Abstract
The current Internet traffic is distributed in a heavy tailed fashion between Web mice (short web connections which are numerous in number but carry only a small proportion of data) and elephants (long term bulk data flows). Routers require the capability of detecting the non-responsive component of the elephants and penalize them in order to protect the responsive component of the elephants as well as the interactive traffic like Web mice. In this thesis, we motivate the use of partial state schemes in a wide variety of network applications. Partial state can be used to arrive at a list of high bandwidth flows which can be made use of in containing non-responsive flows, providing better QoS to web traffic, and alleviate certain Denial of Service (DoS) attacks. We show the practical feasibility of partial state based schemes by implementing a novel partial state scheme, LRU-FQ, on Linux platform.
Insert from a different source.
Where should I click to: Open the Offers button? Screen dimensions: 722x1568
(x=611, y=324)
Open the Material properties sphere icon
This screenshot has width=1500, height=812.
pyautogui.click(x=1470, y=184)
The scheme makes use of an LRU cache to classify the incoming flows into high-bandwidth and low-bandwidth classes. A class-based Fair Queuing algorithm is used to obtain a policy driven control of the proportion of link bandwidth allocated to high bandwidth flows being serviced at the router. The thesis presents an analysis of the LRU partial state. Empirical data is presented to bring out the stated use of partial state schemes.
Achanta, Phani Gopal V (2002). Partial state routers: design, analysis and evaluation. Master's thesis, Texas A&M University. Available electronically from
https : / /hdl .handle .net /1969 .1 /ETD -TAMU -2002 -THESIS -A26.